Selected passage
= = = =
JONES FINANCIAL MANAGEMENT PTY LTD

(ACN 077 909 883)

Thirteenth Defendant

FORTIA FUNDS MANAGEMENT LTD

(ACN 104 111 631)

Fourteenth Defendant

 

IN THE FEDERAL COURT OF AUSTRALIA

 

VICTORIA DISTRICT REGISTRY

VID 44 of 2006

 

IN THE MATTER OF GDK FINANCIAL SOLUTIONS PTY LIMITED

 

BETWEEN:

PKF CHARTERED ACCOUNTANTS ADVISORS (A FIRM)

Plaintiff

 

AND:

GDK FINANCIAL SOLUTIONS PTY LIMITED

(ACN 085 488 311)

First Defendant

 

JUDGE:

GOLDBERG J

DATE:

30 NOVEMBER 2007

PLACE:

MELBOURNE


REASONS FOR JUDGMENT

1                     On 25 May 2006 GDK Financial Solutions Pty Limited (“the Company”) was wound up by order of the Court and Mr Andrew Reginald Yeo was appointed liquidator of the Company.

2                     The matter now before the Court is an application by the liquidator for the following orders and directions:

(a)        an order pursuant to s 473(3)(b)(ii) of the Corporations Act 2001 (Cth) (“the Act”) that his remuneration in the sum of $190,224.50 be approved;

 

(b)        directions pursuant to s 479(3) of the Act that :

(i)         he is entitled to his just and reasonable remuneration, in an amount to be fixed by the Court, to be paid out of the assets of the Company including monies held in Macquarie Bank Limited Corporate Cheque Account 3016‑56492 (“the Macquarie account”), even if such monies are held on trust;

 

(ii)        he is entitled to reimbursement of costs, charges and expenses incurred in the winding up of the Company in the sum of $98,123.30 to be paid of the assets of the Company including monies held in the Macquarie account, even if such monies are held on trust;

 

(iii)       he is entitled to be paid his future remuneration and costs, charges and expenses out of the assets of the Company including monies held in the Macquarie account, even if such monies are held on trust.

 

3                     The Company was first registered on 8 December 1998 and its directors at that time were Mr Geoffrey Kenneth Woodham and Mr David John McLeod.  On 15 December 1998 a Deed of Settlement was executed whereby the Company was appointed trustee of the Settlement and of The GDK Financial Solutions Trust (“the Trust”).  The beneficiaries listed in the schedule to the Deed of Settlement were Yaltara Nominees Pty Ltd as trustee for the Munro Family Trust, Geoff Woodham Financial Services Pty Limited as trustee for the Woodham Family Trust and Boundup Pty Limited as trustee for the Babylon Trust.  The third beneficiary represented the McLeod interests. 

4                     On 29 June 1999 the Company and a number of other companies (described as “investor partners”) entered into two partnership agreements in relation to the acquisition, development and management of retirement village facilities.  The first agreement was called The Windsor Village Partnership No 1 Agreement.  By that agreement the Company agreed to act as manager of the partnership business on behalf of the investor partners who were listed in the schedule to the agreement.  As well as being manager of the partnership business on behalf of investor partners, the Company was itself an investor partner.
= = = =
Information given

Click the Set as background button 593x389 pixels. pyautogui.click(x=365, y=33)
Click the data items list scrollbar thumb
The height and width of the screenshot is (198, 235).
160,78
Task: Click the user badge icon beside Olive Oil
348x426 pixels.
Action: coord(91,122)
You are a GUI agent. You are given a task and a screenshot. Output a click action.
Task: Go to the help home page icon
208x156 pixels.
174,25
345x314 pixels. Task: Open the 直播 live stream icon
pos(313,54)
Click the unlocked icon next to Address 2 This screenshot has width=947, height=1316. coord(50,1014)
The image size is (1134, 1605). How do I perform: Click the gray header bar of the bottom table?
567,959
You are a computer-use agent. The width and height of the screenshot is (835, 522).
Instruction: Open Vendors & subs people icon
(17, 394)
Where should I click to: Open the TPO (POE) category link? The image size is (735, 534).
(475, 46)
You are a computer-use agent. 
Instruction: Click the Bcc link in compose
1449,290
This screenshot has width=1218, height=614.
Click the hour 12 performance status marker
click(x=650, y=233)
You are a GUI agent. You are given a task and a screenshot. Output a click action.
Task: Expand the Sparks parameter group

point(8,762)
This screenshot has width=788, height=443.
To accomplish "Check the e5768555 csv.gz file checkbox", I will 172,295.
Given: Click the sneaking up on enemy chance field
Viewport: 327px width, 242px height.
= = = =
Written instruction
Set down, word for word, the part of the GDK Financial Solutions judgment from "4                     On 29 June" up to and including "an investor partner.".

Solution
4                     On 29 June 1999 the Company and a number of other companies (described as “investor partners”) entered into two partnership agreements in relation to the acquisition, development and management of retirement village facilities.  The first agreement was called The Windsor Village Partnership No 1 Agreement.  By that agreement the Company agreed to act as manager of the partnership business on behalf of the investor partners who were listed in the schedule to the agreement.  As well as being manager of the partnership business on behalf of investor partners, the Company was itself an investor partner.